How to mathematically prove that we are sampling from same distributions?

848 Views Asked by At

The content of this question is about rigorously proving something which is otherwise considered easily correct intuitively.

Let's assume we have a multivariate distribution $g(x_1,x_2,...,x_n)$ over the variables $x_{1:n}$. Let's assume that we know how to sample from that distribution, too. We draw samples $x^{1}_{1:n},x^{2}_{1:n}, ... ,x^{N}_{1:n}$ from this distribution.

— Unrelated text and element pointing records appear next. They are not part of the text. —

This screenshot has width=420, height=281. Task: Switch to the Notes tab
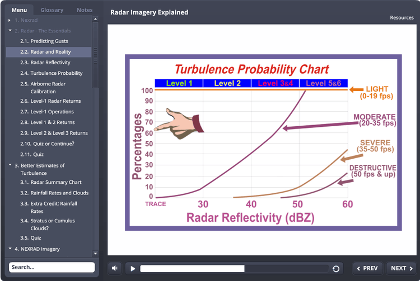(x=85, y=10)
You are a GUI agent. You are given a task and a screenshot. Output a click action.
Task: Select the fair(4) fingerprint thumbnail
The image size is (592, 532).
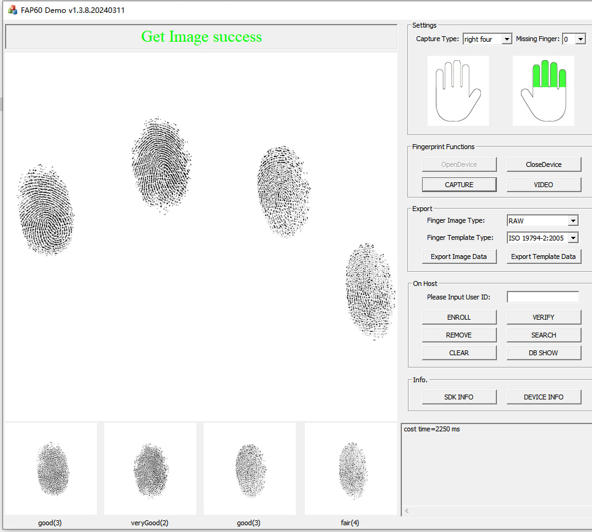[350, 469]
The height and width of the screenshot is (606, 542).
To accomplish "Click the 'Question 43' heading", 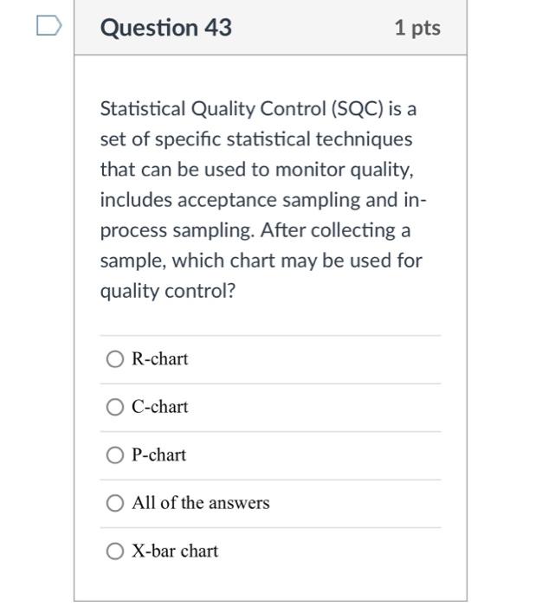I will (x=166, y=28).
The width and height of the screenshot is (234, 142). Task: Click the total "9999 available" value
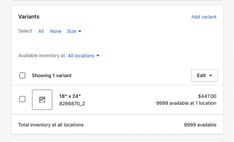click(200, 125)
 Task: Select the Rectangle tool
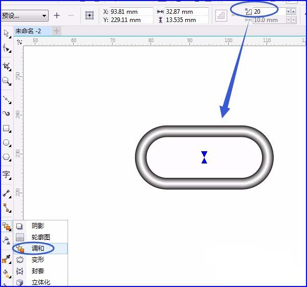pos(7,129)
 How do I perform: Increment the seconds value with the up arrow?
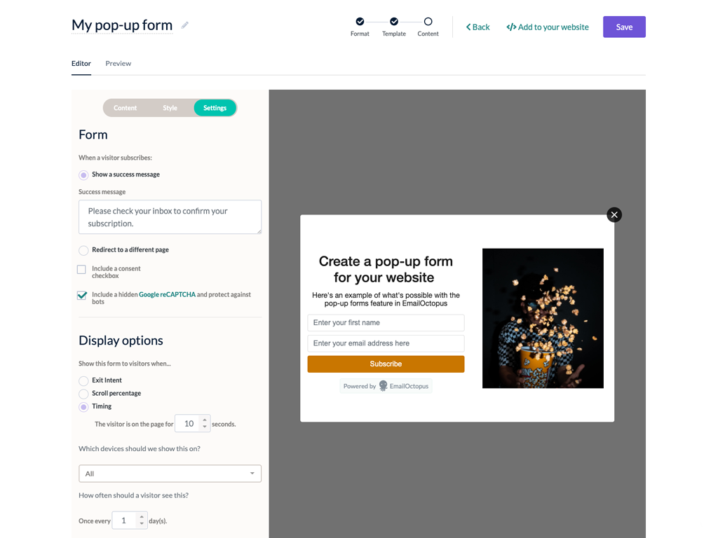click(x=204, y=420)
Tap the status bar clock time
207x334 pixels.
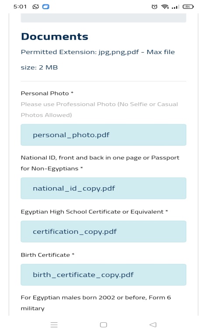pyautogui.click(x=20, y=7)
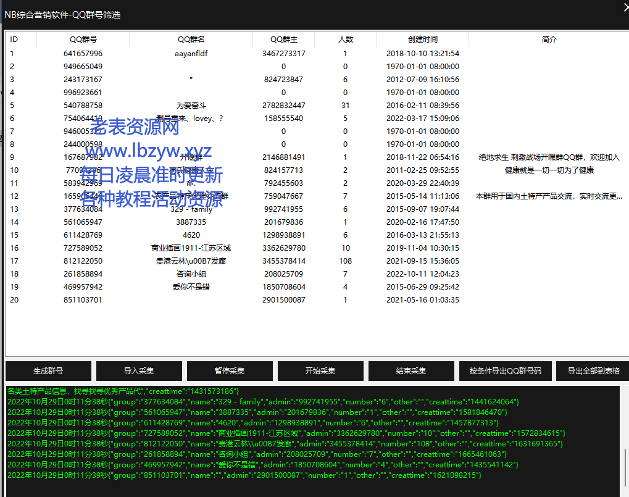Click the QQ群号 column header
The width and height of the screenshot is (629, 497).
(x=83, y=40)
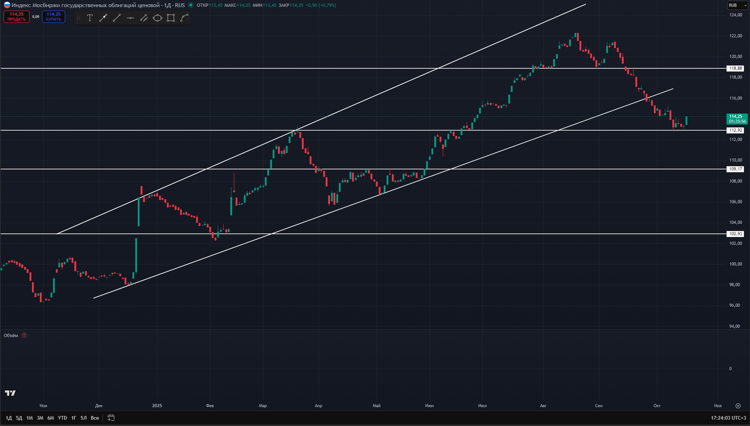The width and height of the screenshot is (750, 426).
Task: Select the Horizontal Line tool
Action: (x=130, y=18)
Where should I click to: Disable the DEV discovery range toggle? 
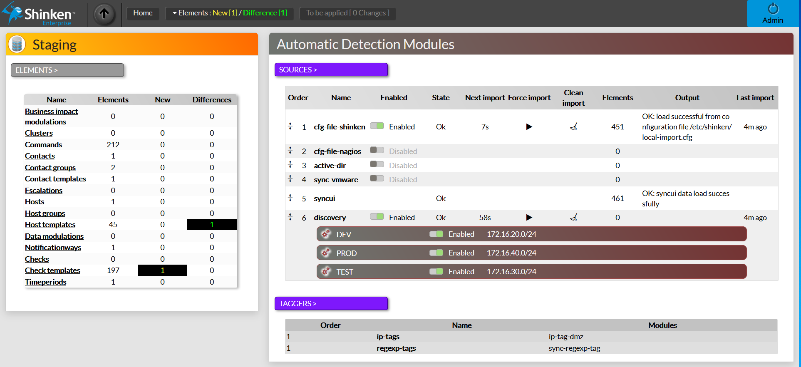[x=436, y=234]
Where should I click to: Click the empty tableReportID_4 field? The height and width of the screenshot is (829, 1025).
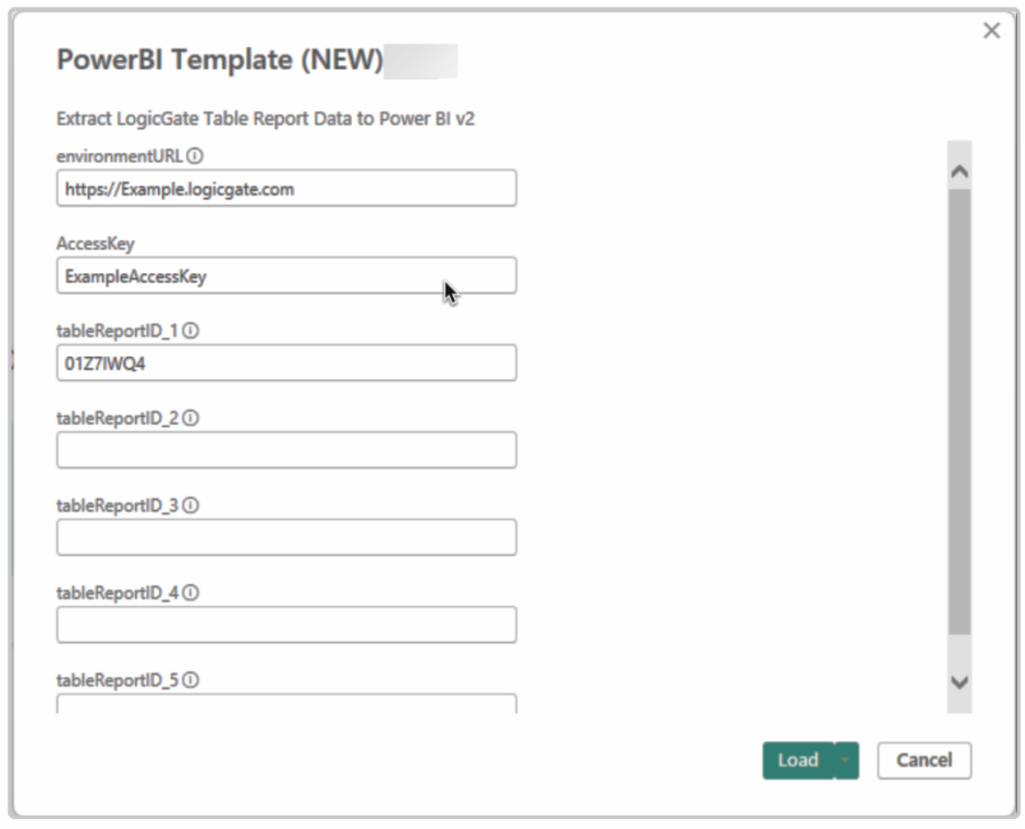[286, 624]
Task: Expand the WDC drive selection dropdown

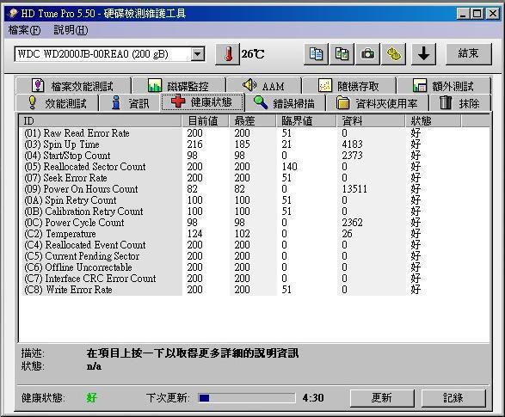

Then we assume that we have the distributions $f_{1}(x_1), f_{2}(x_2|x_1),f_{3}(x_3|x_2,x_1),...,f_n(x_n|x_{1:n})$ which is equal to $g(x_1,x_2,...,x_n) = f_{1}(x_1)f_{2}(x_2|x_1)f_{3}(x_3|x_2,x_1),...,f_n(x_n|x_{1:n})$ by the chain rule of probabilities. Now, for each sample $x^{i}_{1:n}$ we first sample $x^{i}_{1}$ from $f_{1}(x_1)$, then $x^{i}_{2}$ from $f_{2}(x_2|x_1)$ up to $x^{i}_{N}$ from $f_n(x_n|x_{1:n})$. We again obtain $N$ samples.

Intuitively we know that the first $N$ samples which come from $g(x_1,x_2,...,x_n)$ and second $N$ samples each of which sequentially come from $f_{1}(x_1),f_{2}(x_2|x_1),f_{3}(x_3|x_2,x_1),...,f_n(x_n|x_{1:n})$ are identically distributed. But how can we show this fact in a mathematically rigorous way? I could not think of any procedure and became stuck.

Thanks in advance.

1

There are 1 best solutions below

5
On BEST ANSWER

From the fact that you are equating the two distribution functions, you have, in effect, proved that the samples come from the same distribution. The probability that a random vector is in a measurable set is identical in each case.

As a practical matter, the question arises whether numerically generated samples, for example in Monte Carlo simulation, are from the same distribution. That can be answered only in terms of a statistical confidence level. In other words, if you generated two samples using algorithms based on the different representations of the distributions you propose, then you can accept or reject a hypothesis that they come from the same distribution to some degree of confidence using any of a number of statistical tests. The Kolmogorov-Smirnov test is an example.

This line of thought leads us to the question of how one numerically generates a sample from a specified distribution. As it turns out the distribution specified by the chain of conditional probabilities is what is used.

For example, suppose we consider a multivariate normal distribution. In step one we generate a sequence of independent uniformly distributed numbers $u_1, u_2, u_3, ...$ using a random-number generator. We then transform these into a sequence from the desired distribution by considering the inverse of each conditional distribution. In other words, the first sample is the inverse marginal distribution evaluated at the first uniformly distributed number:

$$ x_1 = f_1^{-1}(u_1)$$

The second sample $x_1$ is the transformation of the second uniformly distributed number using an inverse of the conditional distribution:

$$ x_2 = f_2^{-1}(u_1|x_2).$$

And so on ...

To understand this better, consider how the Cholesky decompisition when sampling from a bivariate joint normal distribution, $f(x_1,x_2)$, where the correlation between the random components is $\rho$. First we generate two uniform random numbers $u_1$ and $u_2$. Then we apply the inverse of the marginal distribution -- a univariate normal distribution which turns out to be $f_1$ as described above. This transforms the independent uniform random numbers into independent normal random numbers:

$$z_1 = f_1^{-1}(u_1), \ \ \ z_2 = f_1^{-1}(u_2). $$

Finally we map the independent normal random numbers into normal random numbers with the approriate correlation:

$$ x_1 = z_1, \ \ \ x_2 = \rho z_1 + \sqrt{1 - \rho^2}z_2 . $$

Notice that the generation of $x_2$ depends on $x_1$. Hence, in practice, when we set out to sample from $f(x_1,x_2)$ and impose the desired correlation structure, we are first sampling from $f_1(x_1)$ and then from $f_2(x_2|x_1)$.